Low Carbon Fuel Standards Will Drive Gas Prices Higher

Nicolas Loris /

The national average of gasoline is $3.78 per gallon, with some drivers experiencing a price of more than $4 per gallon. The price at the pump, up nearly 40 cents from a year ago, has faded out of the political limelight but remains a top concern for American families on tight budgets. One policy proposal that will only drive prices higher is the implementation of a low carbon fuel standard.

A low carbon fuel standard (LCFS) aims to reduce greenhouse gas emissions by reducing the carbon intensity of fossil fuels. In effect, an LCFS would discourage the use of gasoline, diesel, and home heating oil to promote the use of biofuels, natural gas, propane, and electricity.

For instance, California’s adoption of an LCFS requires a 10 percent reduction in carbon intensity—below 2010 levels of emissions—by 2020. Oregon and Washington developed an LCFS over the past few years, and 11 northeastern states have discussed adopting a standard led by the Northeast States for Coordinated Air Use Management (NESCAUM).
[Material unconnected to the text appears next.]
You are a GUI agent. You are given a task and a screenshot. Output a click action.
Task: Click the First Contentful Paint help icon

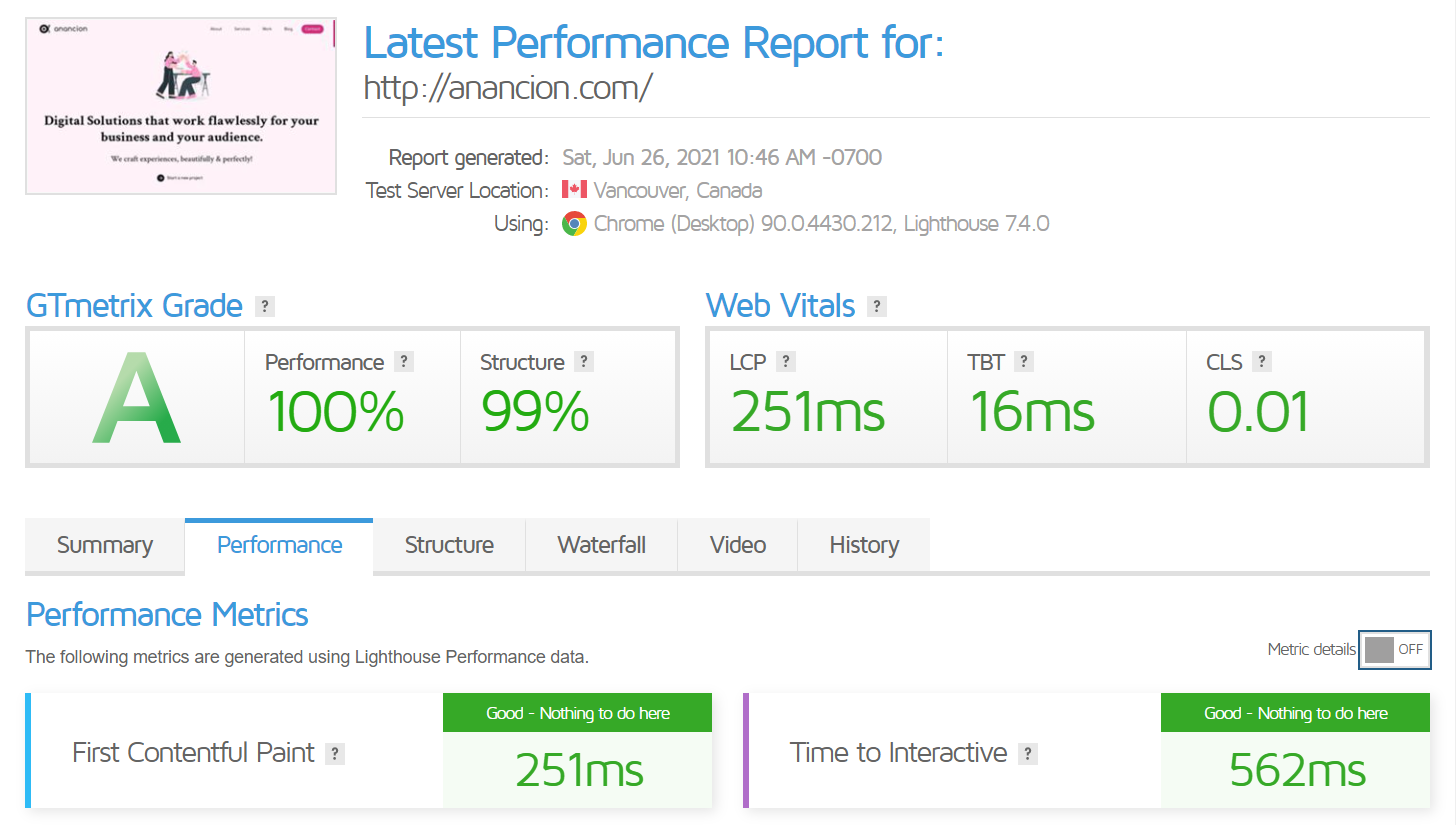[x=334, y=752]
Low carbon fuel standards contain a number of problems. First and foremost, they will drive up gas prices and hit particularly hard the families in the northeast who are dependent on home heating oil. Higher transportation fuel costs mean higher sticker prices for all goods and services, so American consumers are hit once again. The result is reduced consumer demand and a slower economy.
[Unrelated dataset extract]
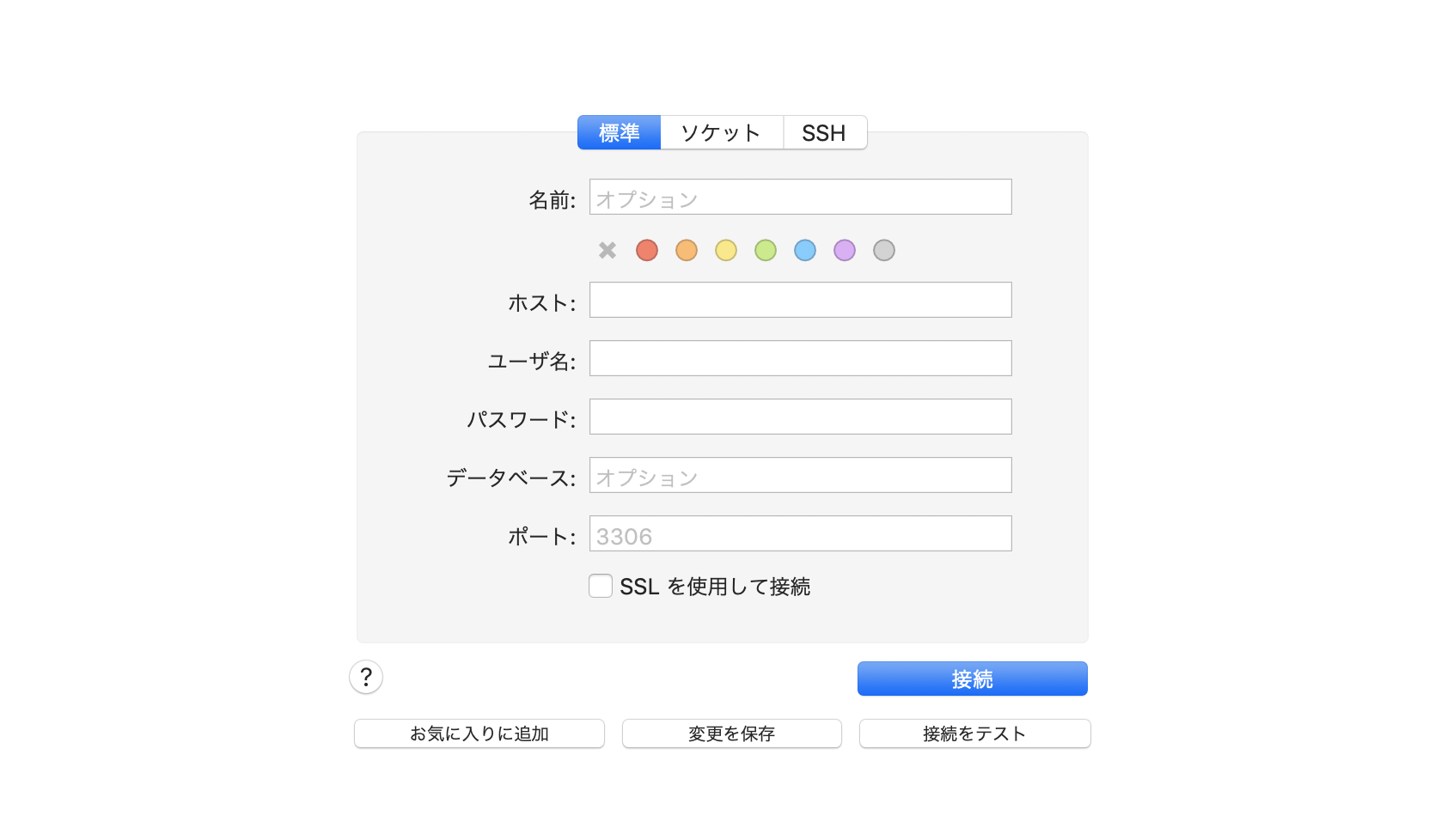Choose the blue color label

[805, 250]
We already have policies in place to promote alternative fuels, such as the federal renewable fuels standard, which is intended to produce 36 billion gallons of ethanol by 2022. The problems with the ethanol mandate demonstrate the inability of the government to determine what fuel types will be economically viable.

Cellulosic ethanol, made primarily from non-food sources such as wood chips, switchgrass, or corn stover, is not commercially viable. Yet the 2007 Energy Independence and Security Act (EISA) mandated that 250 million gallons come from cellulosic ethanol in 2011, increasing to 500 million gallons for this year. Thus far, zero gallons have been produced, because no companies have been able to produce commercially viable cellulosic ethanol. As a result, refiners had to pay more than $6 million in waiver credits or surcharges to comply with the Environmental Protection Agency’s (EPA) minimum volume requirements.
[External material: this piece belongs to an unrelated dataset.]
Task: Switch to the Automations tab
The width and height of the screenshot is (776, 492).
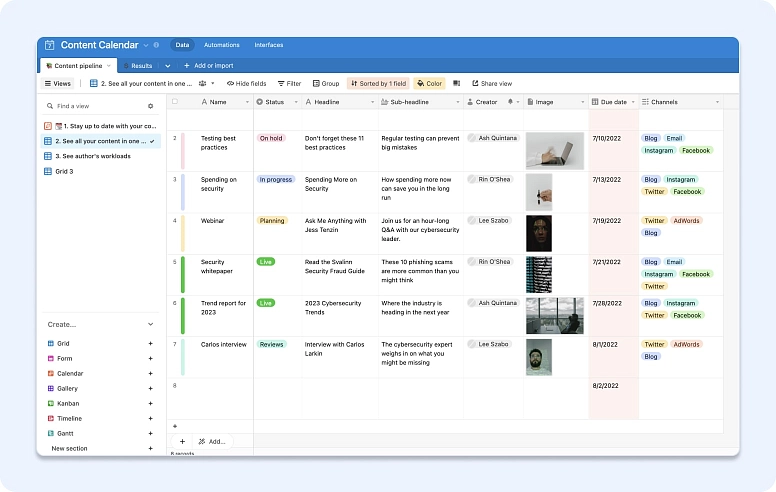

Undoubtedly, refiners pass these costs on to the consumers. In other words, the federal government’s failure to pick an affordable gasoline alternative is so epic that refiners would lose less money paying a $6 million fine than actually producing a product for which there is a guaranteed market.

Further, we have generous tax credit incentives for the production and consumption of other alternative fuel types, like electric vehicles. Yes, we have oil subsidies as well, but they are nowhere near the generosity that President Obama claims they are.

Low carbon fuel standards could also prevent access to Canadian oil sands, which is the second-largest known reserve of oil in the world and could increase the role Canada plays in supplying U.S. refineries with safe, secure oil. As a Charles River Associates study points out:

Although Canadian oil sands-derived crudes are no more carbon intensive than many conventional crudes processed in the U.S., the California LCFS and some other LCFS proposals attempt to account for the carbon emissions that are created during the processing of Canadian oil sands into synthetic crude oil or Diluted Bitumen without giving credit for local greenhouse gas emissions controls in Canada. This type of adjustment raises a complex set of issues including;[sic] emissions from extracting and transporting various types of internationally traded crudes, energy security, and the implications of NAFTA and WTO rules.

Complications of calculating carbon intensity are occurring with corn-based ethanol, which demonstrates the arbitrariness of these low carbon standards.

A low carbon fuel standard is an “all economic pain, no environmental gain” policy that will drive up prices at the pump and make no discernible difference on the earth’s temperature. The simple reality is that we need to remove the market distortions (subsidies, mandates, low carbon fuel standards) to allow the best technologies and most affordable, efficient sources of energy meet America’s fuel demands.